§ PROVIDED PASSAGE
_____

Cocktail Molotov + 5 bonus tracks
by Orient-ExpressReissue of the 1980s cassette only release, plus 19 minutes of rare quality bonus material, by this groundbreaking French experimental RiO / Zeuhl type fusion duo. Issued in 2015 as a 50 copy CDR edition, and now on Bandcamp download.
From Audion #5, page 20, review by Alan Freeman...
Despite their name, Orient Express are typically French in every way. They play a music that has grown through French rock and jazz cultures since the late sixties, an explosive cocktail of diverse and exciting ideas, through which this exceptionally talented duo challenge the listener and succeed with impeccable virtuosity.
Pascale Jakubowski (seemingly the leader) plays piano and bass clarinet, she’s also an exceptionally talented vocalist capable of performing virtually every type of vocal utterance one can imagine. Erik Baron plays bass guitar and is indeed adept at making it sound like anything from a cello to a Chapman Stick. They are also aided by all manner of devices, drum-computer, etc. In the booklet that accompanies the cassette, the two musicians quote their influences - Pascale comments that the use of text on Eno & Byrne’s My Life In The Bush Of Ghosts inspired her vocal technique to a great extent, as well as ethnic chants, the experimental use of phonetics by the likes of Tamia, Meredith Monk, etc. Her bass clarinet playing reminiscent of Michel Berkmans (I know he pays bassoon and oboe, but the style is similar), though she doesn’t quote any such influence. Erik quotes people as diverse as Klaus Schulze, Stockhausen, Magma and Bela Bartok, as having influenced him over the years.
Requiem opens the tape with orchestral sounds, strange vocals and percussive bass, and moves through glissandi and abstract phases, with some fascinating vocal gibberish. Orient Express follows with some manic piano attacks, akin to Art Zoyd (or ultimately Stravinski), building up in a crazed rhythmic fashion, backed by cacophonous echoed drum- machine and glissando bass. On Inarticulomortis Pascale lets rip, with multiple tracks of her voice reciting nonsensical things like "a ning-nang-ning-na nong..." over Stick style bass, as they say - weird but wonderful! On the other tracks we are taken through many moods, both violent and spooky, with never a dull moment anywhere. Thoroughly inventive music that should appeal to all lovers of RIO and/or modern avant-garde rock.

_____

§ PROBLEMS TO SOLVE
1. Print the passage from the Cocktail Molotov page that begins at the words "Cocktail Molotov +" and stops after "on Bandcamp download.".
2. According to the Cocktail Molotov page, how many copies were in the CDR edition issued in 2015?

§ PROVIDED DATA
_____

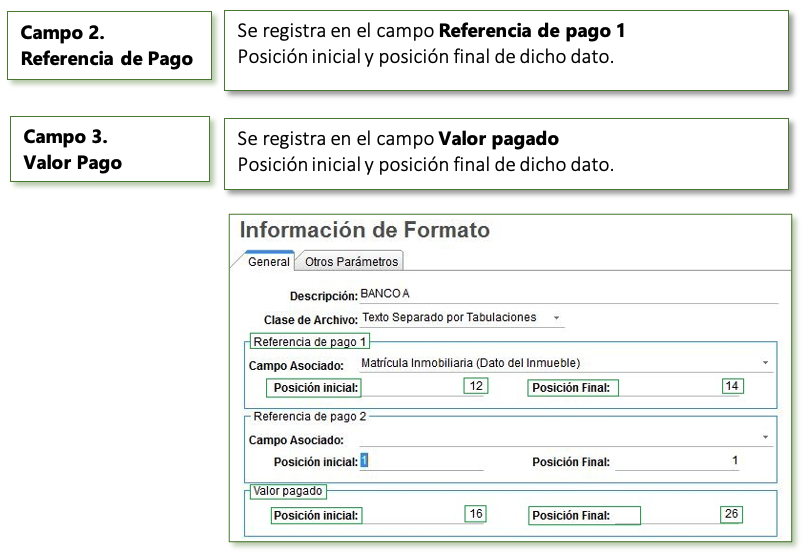Select the General tab
This screenshot has height=556, width=809.
[x=268, y=262]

_____

§ ANSWERS BY ITEM NUMBER
1.
Cocktail Molotov + 5 bonus tracks
by Orient-ExpressReissue of the 1980s cassette only release, plus 19 minutes of rare quality bonus material, by this groundbreaking French experimental RiO / Zeuhl type fusion duo. Issued in 2015 as a 50 copy CDR edition, and now on Bandcamp download.

2. 50 copies.